* **ACTION ITEM**: Provide only the number of lines below that hold "checkmark".

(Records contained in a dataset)
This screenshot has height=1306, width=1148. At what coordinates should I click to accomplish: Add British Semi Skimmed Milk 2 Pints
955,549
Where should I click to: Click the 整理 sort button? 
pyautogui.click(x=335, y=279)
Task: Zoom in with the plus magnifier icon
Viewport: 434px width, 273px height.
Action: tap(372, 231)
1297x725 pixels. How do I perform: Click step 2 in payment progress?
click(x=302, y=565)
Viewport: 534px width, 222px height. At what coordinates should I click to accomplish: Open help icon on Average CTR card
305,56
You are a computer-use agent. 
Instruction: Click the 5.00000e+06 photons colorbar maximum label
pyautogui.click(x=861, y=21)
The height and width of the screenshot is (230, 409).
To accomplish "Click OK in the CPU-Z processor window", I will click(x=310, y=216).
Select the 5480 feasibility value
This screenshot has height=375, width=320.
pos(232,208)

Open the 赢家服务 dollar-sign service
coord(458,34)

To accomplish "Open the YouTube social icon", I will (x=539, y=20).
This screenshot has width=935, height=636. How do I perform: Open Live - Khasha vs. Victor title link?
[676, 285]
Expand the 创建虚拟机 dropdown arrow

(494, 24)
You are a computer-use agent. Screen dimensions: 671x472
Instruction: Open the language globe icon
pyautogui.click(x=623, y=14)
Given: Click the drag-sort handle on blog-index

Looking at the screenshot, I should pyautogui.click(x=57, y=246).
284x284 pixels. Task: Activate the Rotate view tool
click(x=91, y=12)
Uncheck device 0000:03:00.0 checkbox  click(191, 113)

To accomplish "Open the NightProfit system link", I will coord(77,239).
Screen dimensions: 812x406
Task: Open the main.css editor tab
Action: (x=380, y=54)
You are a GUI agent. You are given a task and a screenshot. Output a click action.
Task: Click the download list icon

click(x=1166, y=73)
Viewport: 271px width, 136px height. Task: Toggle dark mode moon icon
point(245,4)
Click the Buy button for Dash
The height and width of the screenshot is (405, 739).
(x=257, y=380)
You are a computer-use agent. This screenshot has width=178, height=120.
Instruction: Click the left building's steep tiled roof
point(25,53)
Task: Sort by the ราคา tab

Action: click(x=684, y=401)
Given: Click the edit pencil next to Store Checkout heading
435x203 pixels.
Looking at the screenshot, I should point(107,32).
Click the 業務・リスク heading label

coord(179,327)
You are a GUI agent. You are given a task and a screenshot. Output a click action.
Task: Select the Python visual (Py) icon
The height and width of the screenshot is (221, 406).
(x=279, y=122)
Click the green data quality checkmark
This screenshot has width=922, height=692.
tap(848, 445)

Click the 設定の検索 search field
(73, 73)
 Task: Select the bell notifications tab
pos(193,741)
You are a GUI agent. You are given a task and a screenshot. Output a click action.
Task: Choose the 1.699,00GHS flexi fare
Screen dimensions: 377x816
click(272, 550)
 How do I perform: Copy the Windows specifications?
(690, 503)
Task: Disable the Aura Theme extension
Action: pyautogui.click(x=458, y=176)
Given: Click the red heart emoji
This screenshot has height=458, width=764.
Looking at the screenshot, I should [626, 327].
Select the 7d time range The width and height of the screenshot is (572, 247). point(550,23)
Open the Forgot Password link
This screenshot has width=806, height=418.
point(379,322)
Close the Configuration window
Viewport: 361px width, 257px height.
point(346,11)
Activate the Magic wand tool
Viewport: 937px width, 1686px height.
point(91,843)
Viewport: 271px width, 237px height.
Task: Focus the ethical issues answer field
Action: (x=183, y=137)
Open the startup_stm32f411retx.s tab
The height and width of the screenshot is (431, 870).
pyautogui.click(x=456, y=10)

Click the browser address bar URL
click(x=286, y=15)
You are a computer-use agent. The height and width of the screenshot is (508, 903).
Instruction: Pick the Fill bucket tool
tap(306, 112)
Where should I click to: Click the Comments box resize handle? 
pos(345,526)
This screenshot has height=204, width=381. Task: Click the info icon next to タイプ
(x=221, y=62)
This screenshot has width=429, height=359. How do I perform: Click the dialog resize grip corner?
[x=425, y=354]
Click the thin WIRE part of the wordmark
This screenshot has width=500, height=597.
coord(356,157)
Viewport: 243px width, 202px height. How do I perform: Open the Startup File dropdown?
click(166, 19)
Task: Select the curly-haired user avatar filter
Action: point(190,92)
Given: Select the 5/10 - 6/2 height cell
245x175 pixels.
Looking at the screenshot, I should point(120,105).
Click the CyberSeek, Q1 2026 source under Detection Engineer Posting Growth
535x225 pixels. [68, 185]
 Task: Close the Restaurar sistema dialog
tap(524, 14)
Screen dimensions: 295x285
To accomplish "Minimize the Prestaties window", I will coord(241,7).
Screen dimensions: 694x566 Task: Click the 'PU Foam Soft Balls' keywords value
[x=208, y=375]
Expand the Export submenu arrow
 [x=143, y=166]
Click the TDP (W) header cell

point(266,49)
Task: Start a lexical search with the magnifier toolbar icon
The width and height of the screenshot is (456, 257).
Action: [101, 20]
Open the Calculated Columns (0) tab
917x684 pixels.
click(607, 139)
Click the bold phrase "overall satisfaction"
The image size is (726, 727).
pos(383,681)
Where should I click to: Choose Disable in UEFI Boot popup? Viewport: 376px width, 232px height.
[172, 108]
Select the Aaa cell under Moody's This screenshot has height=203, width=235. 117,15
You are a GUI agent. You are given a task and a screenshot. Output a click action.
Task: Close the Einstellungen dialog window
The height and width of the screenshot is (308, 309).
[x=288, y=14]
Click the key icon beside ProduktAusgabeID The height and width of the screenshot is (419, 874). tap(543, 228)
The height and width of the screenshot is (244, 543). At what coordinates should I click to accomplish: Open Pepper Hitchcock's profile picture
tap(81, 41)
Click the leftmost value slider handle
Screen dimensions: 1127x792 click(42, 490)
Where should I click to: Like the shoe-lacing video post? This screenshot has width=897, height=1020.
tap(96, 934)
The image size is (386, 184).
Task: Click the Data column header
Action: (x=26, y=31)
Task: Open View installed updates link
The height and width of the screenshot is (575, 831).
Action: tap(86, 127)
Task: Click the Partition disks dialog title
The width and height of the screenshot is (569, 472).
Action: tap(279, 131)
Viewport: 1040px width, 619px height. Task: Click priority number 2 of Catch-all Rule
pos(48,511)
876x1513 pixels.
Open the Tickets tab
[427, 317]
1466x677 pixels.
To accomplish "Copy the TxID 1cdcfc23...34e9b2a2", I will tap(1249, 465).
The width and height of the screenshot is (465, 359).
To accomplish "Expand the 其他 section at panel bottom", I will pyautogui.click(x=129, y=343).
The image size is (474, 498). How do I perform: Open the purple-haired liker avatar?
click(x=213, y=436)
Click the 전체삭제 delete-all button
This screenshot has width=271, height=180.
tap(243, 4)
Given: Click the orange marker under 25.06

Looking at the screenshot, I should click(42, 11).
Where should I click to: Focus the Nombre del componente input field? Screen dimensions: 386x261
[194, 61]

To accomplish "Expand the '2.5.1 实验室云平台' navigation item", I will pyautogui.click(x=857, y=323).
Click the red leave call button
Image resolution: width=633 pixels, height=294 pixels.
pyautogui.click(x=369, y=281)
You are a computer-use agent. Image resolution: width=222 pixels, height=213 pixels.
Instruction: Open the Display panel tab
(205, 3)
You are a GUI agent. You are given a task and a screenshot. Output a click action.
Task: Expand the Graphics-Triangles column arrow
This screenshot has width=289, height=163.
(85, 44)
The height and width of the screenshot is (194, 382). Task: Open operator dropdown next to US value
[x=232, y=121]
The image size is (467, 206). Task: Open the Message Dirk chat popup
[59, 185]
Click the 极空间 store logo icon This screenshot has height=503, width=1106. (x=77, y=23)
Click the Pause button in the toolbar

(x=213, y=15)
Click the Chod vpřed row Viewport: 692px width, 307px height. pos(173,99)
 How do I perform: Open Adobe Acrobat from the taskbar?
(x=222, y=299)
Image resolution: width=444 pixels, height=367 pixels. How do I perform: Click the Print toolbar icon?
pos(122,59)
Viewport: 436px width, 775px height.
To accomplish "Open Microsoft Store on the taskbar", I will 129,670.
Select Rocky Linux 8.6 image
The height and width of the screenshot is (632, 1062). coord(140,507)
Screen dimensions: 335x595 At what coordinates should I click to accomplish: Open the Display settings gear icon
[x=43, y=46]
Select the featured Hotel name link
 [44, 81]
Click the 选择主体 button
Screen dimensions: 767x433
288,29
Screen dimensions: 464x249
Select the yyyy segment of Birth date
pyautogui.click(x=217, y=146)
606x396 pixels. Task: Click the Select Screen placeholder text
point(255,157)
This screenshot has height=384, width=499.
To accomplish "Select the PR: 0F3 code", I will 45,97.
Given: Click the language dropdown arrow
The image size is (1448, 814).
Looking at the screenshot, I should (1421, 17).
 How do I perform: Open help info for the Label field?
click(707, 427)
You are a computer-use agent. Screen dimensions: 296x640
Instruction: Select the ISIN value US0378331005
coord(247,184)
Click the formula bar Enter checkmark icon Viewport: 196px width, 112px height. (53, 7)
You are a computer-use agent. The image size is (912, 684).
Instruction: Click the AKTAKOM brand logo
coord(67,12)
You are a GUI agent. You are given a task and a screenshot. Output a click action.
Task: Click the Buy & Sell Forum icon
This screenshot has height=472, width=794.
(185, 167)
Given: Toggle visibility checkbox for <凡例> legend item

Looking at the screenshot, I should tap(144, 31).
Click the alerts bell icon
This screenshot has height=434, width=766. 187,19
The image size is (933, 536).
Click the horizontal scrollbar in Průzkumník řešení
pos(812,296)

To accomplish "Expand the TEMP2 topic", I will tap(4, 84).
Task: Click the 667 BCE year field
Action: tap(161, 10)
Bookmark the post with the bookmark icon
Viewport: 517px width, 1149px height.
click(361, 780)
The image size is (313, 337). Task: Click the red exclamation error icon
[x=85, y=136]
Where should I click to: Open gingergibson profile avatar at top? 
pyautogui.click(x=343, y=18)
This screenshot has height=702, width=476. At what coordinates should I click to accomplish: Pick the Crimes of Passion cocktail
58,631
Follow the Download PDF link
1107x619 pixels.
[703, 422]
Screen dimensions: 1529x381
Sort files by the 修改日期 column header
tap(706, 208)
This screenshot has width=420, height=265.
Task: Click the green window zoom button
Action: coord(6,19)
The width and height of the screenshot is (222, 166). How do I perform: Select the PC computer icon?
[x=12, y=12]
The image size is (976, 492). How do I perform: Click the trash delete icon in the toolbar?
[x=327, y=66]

* **FINISHED EXERCISE**: 2